ENVIRONMENT Minister John Gormley yesterday vowed to stop the controversial Poolbeg incinerator from going ahead despite the granting of a licence for the massive plant in the heart of his constituency.
Mr Gormley, who has repeatedly expressed his opposition to the waste-to-energy plant in the heart of Dublin city, said he was considering introducing new regulations which would stop local authorities from burning waste and which could see a cap being placed on the amount of rubbish being disposed of.
Yesterday the Environmental Protection Agency issued a waste licence for the €266m plant which will incinerate 600,000 tonnes of household waste a year, generating enough electricity to power 50,000 homes.
The licence provides for the operation of an incinerator to burn non-hazardous waste and to recover energy in the form of steam and electricity for export to the national grid. It will be the second incinerator approved.
The first is under construction in Co Meath, and is expected to be operational by 2011.
In a statement, the EPA said it was "satisfied" that the plant would not endanger human health or harm the environment -- issues that led to over 2,500 local residents objecting to the plant.
But Damien Cassidy, from the Ringsend and Irishtown Environmental Group, said people were in shock at the decision.
"I am in shock. The fear and disbelief of people is tangible," he said.
"They've applied for this massive incinerator in the middle of a housing estate. We seem to be faced with a steamroller which is hell bent on getting home. I cannot understand why the minister, from our constituency, claimed he was precluded from stopping them granting a licence. I don't buy that. Mr Gormley must look at his position."
Dublin City Council said the licence conditions would be examined but that work on the plant would not start "for some time". The council has guaranteed the operator that 300,000 tonnes of waste will be burnt each year, or it will pay a financial penalty.
Yesterday Mr Gormley said that as minister, he was precluded from any involvement in the planning process but that the decision to issue the licence was not unexpected. His personal view had not changed.
But he said he would consider introducing a cap on the amount of waste that could be incinerated after a review of waste policy is completed next summer.
He might also introduce a levy on waste going to incineration plants, and could issue a directive to local authorities restricting the amount of waste sent to the plant.

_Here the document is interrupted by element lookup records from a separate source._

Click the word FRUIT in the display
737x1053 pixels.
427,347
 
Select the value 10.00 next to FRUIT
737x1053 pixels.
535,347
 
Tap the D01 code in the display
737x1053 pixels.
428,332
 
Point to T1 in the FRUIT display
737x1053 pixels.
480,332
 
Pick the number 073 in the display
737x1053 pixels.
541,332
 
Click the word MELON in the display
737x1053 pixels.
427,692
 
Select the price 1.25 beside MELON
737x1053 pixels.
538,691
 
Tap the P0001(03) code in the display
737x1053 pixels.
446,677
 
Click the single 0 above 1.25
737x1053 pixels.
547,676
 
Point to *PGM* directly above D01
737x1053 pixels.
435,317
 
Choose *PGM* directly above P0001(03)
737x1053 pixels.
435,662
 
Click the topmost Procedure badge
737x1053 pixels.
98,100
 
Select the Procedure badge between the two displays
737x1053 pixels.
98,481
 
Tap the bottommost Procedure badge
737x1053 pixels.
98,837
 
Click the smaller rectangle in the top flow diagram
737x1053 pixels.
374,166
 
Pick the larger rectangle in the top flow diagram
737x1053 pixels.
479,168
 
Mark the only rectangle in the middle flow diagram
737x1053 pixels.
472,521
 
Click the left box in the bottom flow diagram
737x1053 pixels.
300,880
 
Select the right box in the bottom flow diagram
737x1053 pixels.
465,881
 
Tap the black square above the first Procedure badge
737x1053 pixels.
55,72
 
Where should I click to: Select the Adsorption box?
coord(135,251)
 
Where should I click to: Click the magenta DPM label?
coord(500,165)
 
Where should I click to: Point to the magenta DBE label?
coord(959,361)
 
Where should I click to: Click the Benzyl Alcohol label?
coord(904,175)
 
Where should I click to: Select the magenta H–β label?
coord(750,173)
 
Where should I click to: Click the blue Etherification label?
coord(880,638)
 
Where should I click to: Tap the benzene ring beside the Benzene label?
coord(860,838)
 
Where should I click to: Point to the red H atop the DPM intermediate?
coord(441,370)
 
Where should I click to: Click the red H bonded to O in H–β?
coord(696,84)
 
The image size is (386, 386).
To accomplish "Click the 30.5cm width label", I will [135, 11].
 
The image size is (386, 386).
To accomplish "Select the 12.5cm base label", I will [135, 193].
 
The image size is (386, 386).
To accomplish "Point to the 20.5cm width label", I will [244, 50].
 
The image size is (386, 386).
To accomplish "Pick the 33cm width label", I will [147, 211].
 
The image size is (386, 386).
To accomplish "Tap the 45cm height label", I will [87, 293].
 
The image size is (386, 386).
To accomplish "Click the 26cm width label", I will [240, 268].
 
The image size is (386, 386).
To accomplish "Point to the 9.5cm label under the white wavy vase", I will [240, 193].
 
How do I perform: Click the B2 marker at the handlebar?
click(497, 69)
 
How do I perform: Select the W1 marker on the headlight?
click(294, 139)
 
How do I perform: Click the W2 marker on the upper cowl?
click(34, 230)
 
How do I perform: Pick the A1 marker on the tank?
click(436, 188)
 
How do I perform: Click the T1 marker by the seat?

Green Party member and Dublin City councillor Bronwen Maher was first to comment on the situation by releasing a statement warning about the health impact of the incinerator.
A Green Party spokesman denied that there was any "disconnect" between Mr Gormley and Ms Maher.
Opposition parties also attacked Mr Gormley for claiming that he was still opposed to the incinerator, but was now unable to act as Environment Minister.
Fine Gael Dublin South East TD Lucinda Creighton said that Mr Gormley had purported to be vehemently opposed to the incinerator right up to last year's General Election.
Labour Dublin South East TD Ruairi Quinn said that Mr Gormley now had a last chance to act. "John Gormley needs to show his green credentials and fund a judicial review on behalf of the local community in the High Court," he said.